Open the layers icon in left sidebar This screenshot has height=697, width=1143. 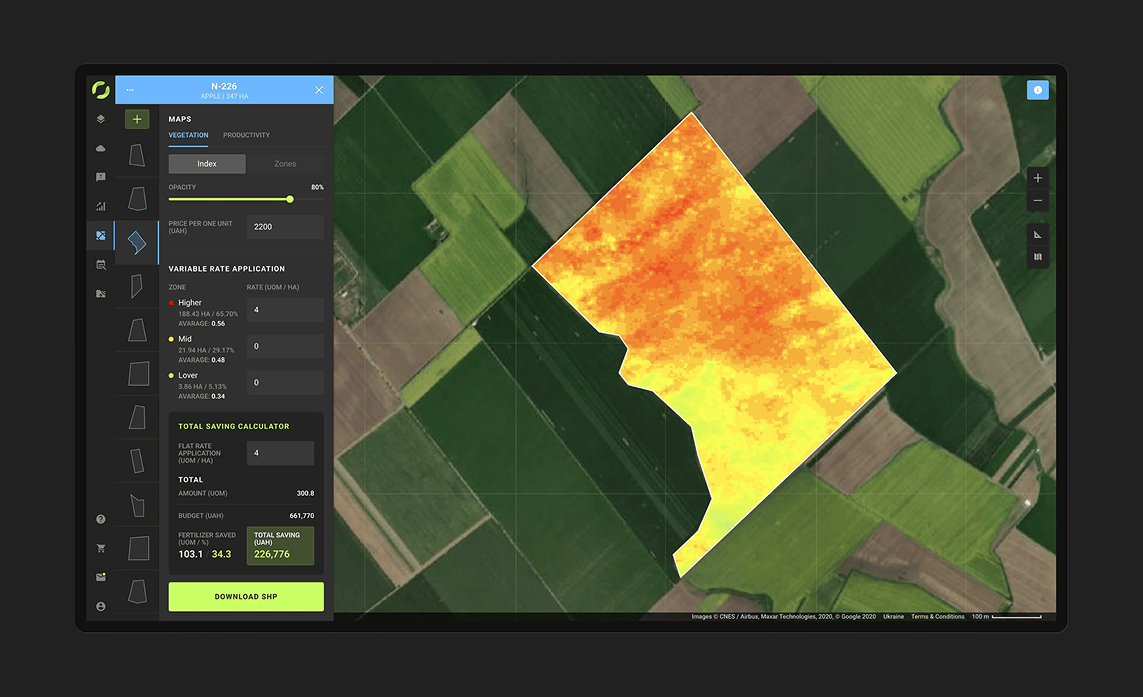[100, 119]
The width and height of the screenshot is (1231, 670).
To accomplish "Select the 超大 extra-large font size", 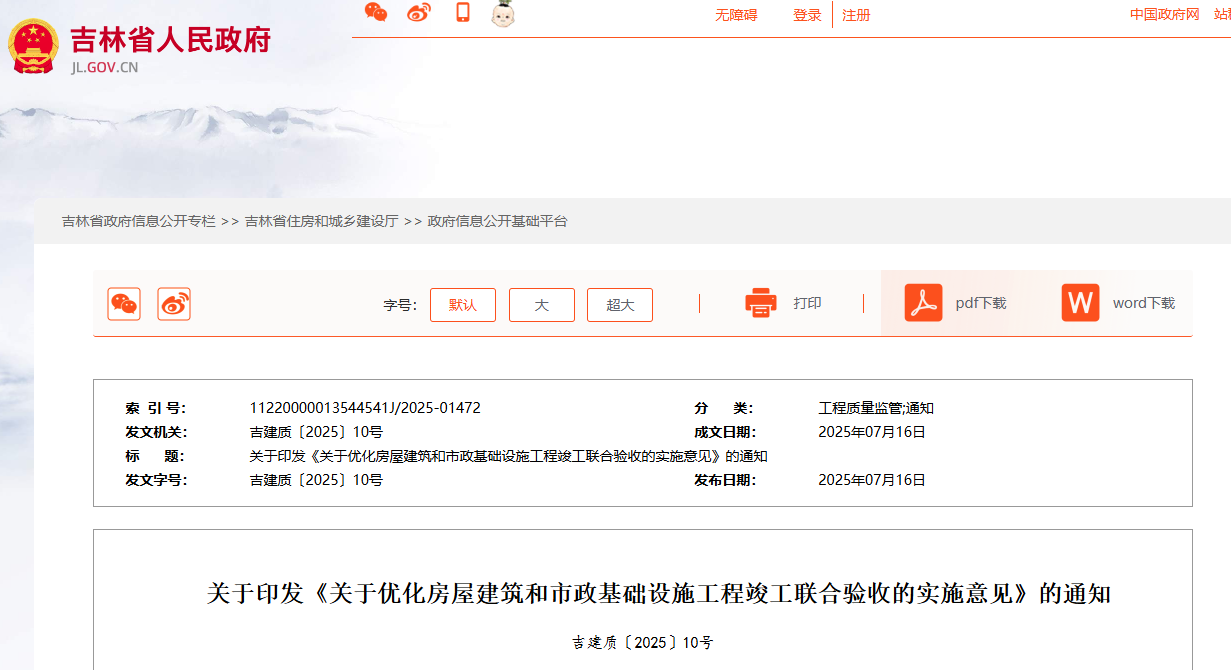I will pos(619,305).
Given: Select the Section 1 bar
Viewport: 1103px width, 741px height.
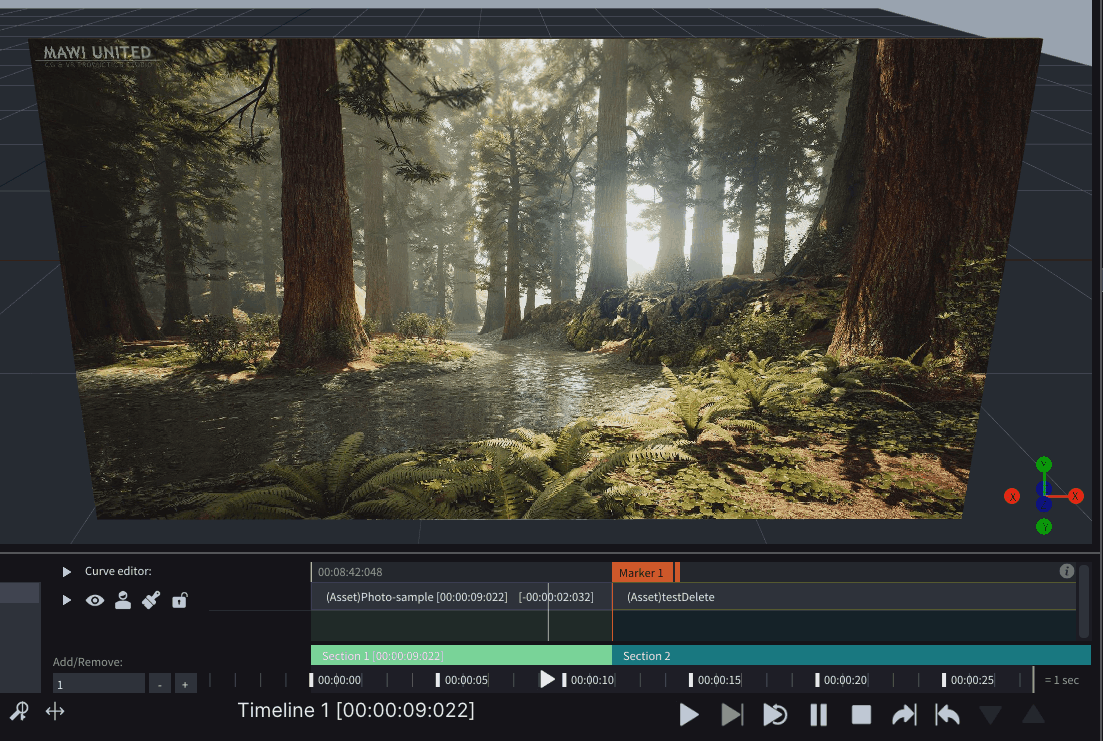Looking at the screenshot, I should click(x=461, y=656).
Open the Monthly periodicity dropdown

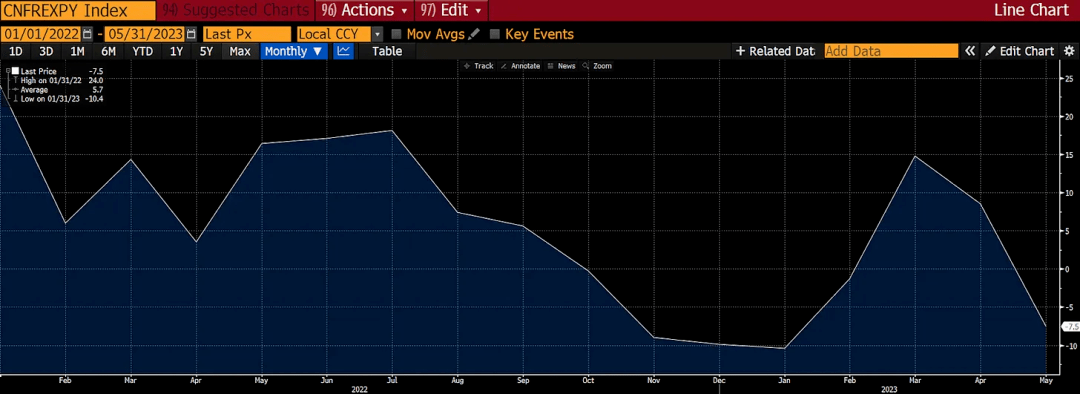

:::::

Exercise goal:
Lines starting at the one with "Viewport: 1103px width, 741px height." and ending at the last line of the entries above must be restated word for word, with pictures omitted.

Exercise output:
Viewport: 1103px width, 741px height.
Looking at the screenshot, I should click(x=461, y=656).
Open the Monthly periodicity dropdown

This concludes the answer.